VU professor Liz Wuerrfel posted “Just Got the Impression,” on the Welcome Project’s “Flight Paths” website. The unnamed retiree who describes himself as a former history major reflects on the rapid racial turnover of his childhood Gary neighborhood and laments how neighborhoods are no longer tight-knit and people are dependent on the automobile. I’d love to live in a city where driving a car would be unnecessary. Growing up in North Philadelphia, Toni took a streetcar, bus or train everywhere – to school, museums, and later her job at a downtown law firm.  Her mother never learned to drive; everything she needed was within walking distance in their Port Richmond Polish neighborhood.  Here is an excerpt from "Just Got the Impression":
   I grew up in the Tolleston area of Gary which was, at the time, very Germanic and some Polish. I went to St. John’s Lutheran Church and spent much of my time there.  We lived right across the street.  In addition to church activities, we had school activities: the sports programs, the social programs.  All of these made a significant difference in our sense of community. Friends were made and became solidified as a result of the closeness of everything.
   Back in the mid and late ‘60s we had a pastor named Norman Brandt. The neighborhood was changing because of the steel mill and other economic activity. And so he went pretty much door-to-door and started inviting all kinds of interesting people to attend church and eventually become members. He was probably one of the first activists in that area, speaking before the city council and sharing thoughts about how we should be a unified society regardless of our race.  But as the situation, economically and socially, changed and whites began to leave, the church became more and more African American. 
   Realtors would come into a neighborhood and say, “Better move now while your property is still worth something because when this neighborhood starts changing, property values will decrease and you’ll lose out on a lot of money.” And that eventually became illegal, but folks just felt, “Well, I’d better do as they say and turn my house over to the realtor and get rid of it while I move elsewhere.”

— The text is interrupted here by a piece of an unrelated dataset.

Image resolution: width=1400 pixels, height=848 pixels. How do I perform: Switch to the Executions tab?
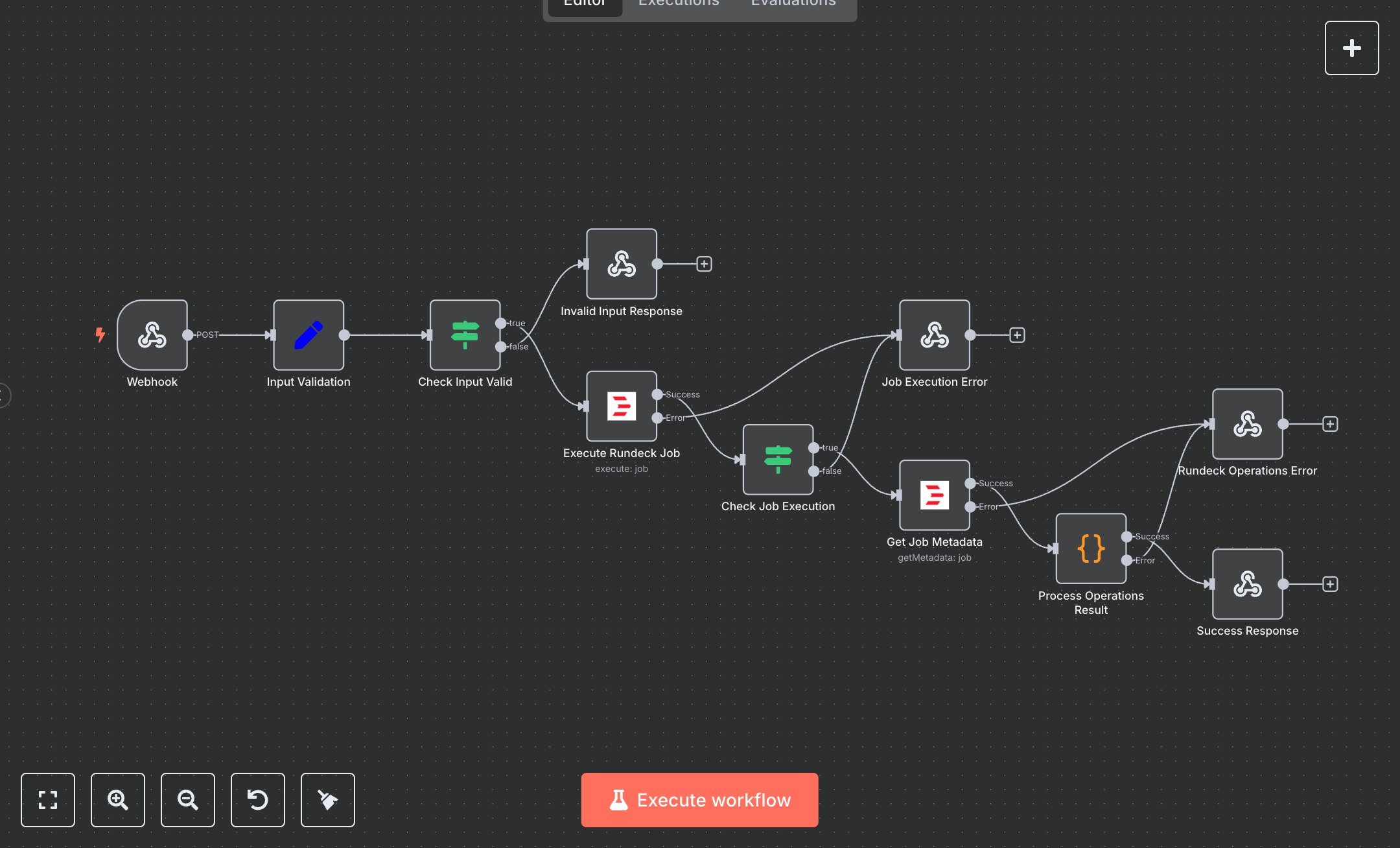pyautogui.click(x=678, y=4)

   So many people just heard about these problems; they didn’t really experience them. They were watching television, seeing all kinds of marches and rebellions across the country, and they just got the impression that the black culture was one that was antisocial. When we watched, on television, the funeral of Martin Luther King, you know, my uncles would say, “Oh, man, we can’t have this.”You know,“What is going on here? What’s happening to our society?”All they saw was the violence they thought was going to be widespread and come into Gary. And I guess the whole idea of being in the same neighborhood in the same church with black people was just something that they could not understand or tolerate.
     My parents moved from the Tolleston area to the Horace Mann district, which seemed to be changing more rapidly than Tolleston.  Residents were hearing all kinds of news about fights and violence, and they just got a little scared and moved to Merrillville or other suburbs.  In Merrillville, there was a black family living next door. My parents were fine with that, but they didn’t really communicate or socialize with that family. We’d say, “Hi,” over the fence and ask how things are going but not invite each other to a social event, you know, a marriage or birthday party. That was just not something we would do. Some of our former friends from St. John’s moved into that subdivision and we’d celebrate events with those families; but in terms of actually visiting the neighbor next door, that wasn’t done. The community was more outside of Merrillville. It was still at the church. It was still at the school for the kids.  And I see that still today. A lot of people just don’t have the neighborhood relationship that was once there forty, fifty years ago.
   It used to be that people could walk to downtown Gary or take a bus.  A car was not as prevalent as it became later on, but now it’s a car to the doctor’s, a car to the shopping mall, a car to an auto repair shop. And the use of the car, I think, has dramatically changed the way people live in a way that would be totally alien to previous generations.